Speaking to reporters at the end of a meeting of the Council of Ministers (Cabinet), the Minister of Mineral Resources and Energy, Max Tonela, said the revision "also seeks to create conditions for flexibility in the development of undertakings related with the project".
Under the commitments made last year, as part of the Final Investment Decision (FID) of the project, Anadarko and its partners would only undertake later stages in developing the Golfinho and Atum gas fields in Area One after 2026. But with the entry of Total, the scenario has changed in terms of both the timetable and the revenue for the shareholders.

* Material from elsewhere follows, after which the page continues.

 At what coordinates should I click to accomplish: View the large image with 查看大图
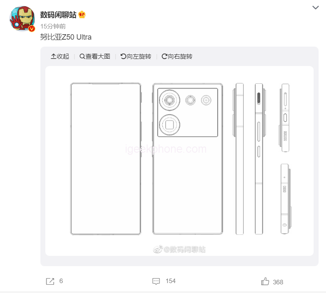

"With the entry of Total, an exercise has been undertaken to optimise the financing", said Tonela. "This will allow studies for presenting the second Area One onshore LNG project to take place during the term of office of the present government (i.e. by 2024)".
"This process to optimise the financing", he continued, "has also allowed a reduction in interest costs of about 1.1 billion US dollars during the construction phase and 700 million dollars during the operational phase. This will allow all the interested parties, including the Mozambican state, to make associated gains".

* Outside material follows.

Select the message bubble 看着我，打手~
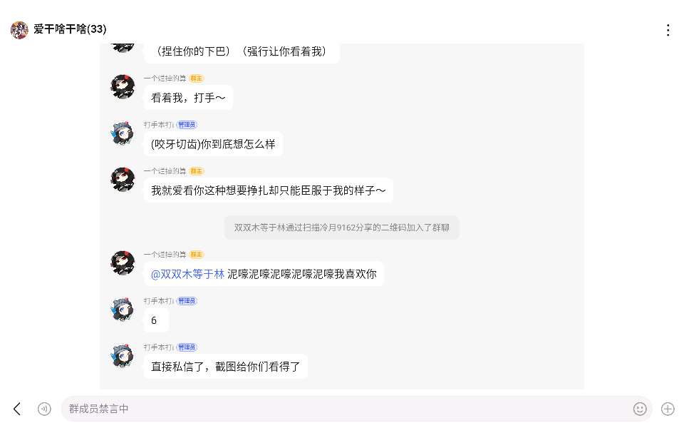The width and height of the screenshot is (684, 428). point(188,98)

Tonela forecast that, thanks to this restructuring, "the amount that the Mozambican state will receive from the project will increase by a billion dollars".
As for the impact of the Covid-19 pandemic on Area One, Tonela said "we are finding ways of mitigation. The engineering work is taking place in a programmed manner. The pandemic has had some impact on questions of procurement, but these can be recovered from, since they do not endanger the overall programme for the project".
There had been an outbreak of Covid-19 at the Total work camp on the Afungi Peninsula in Cabo Delgado, said Tonela, "but work is under way to disinfect the camp, and we envisage that it will be declared free of Covid-19 by the end of the month".
Total is expected to sign financing agreements in June with about 20 banks, to a total sum of 15 billion dollars.
Those agreements, plus the disinfection of the Afungi camp, will clear the way for resumption of the building of the two LNG processing factories envisaged by the project.
Total heads the Area One consortium with a participation of 26.5 per cent. Its partners are the Japanese company Mitsui (20 per cent), PTTEP of Thailand (8.5 per cent), Mozambique's National Hydrocarbon Company, ENH (15 per cent), and three Indian companies, ONGC Videsh, Beas and Bharat Petro Resources (10 per cent each).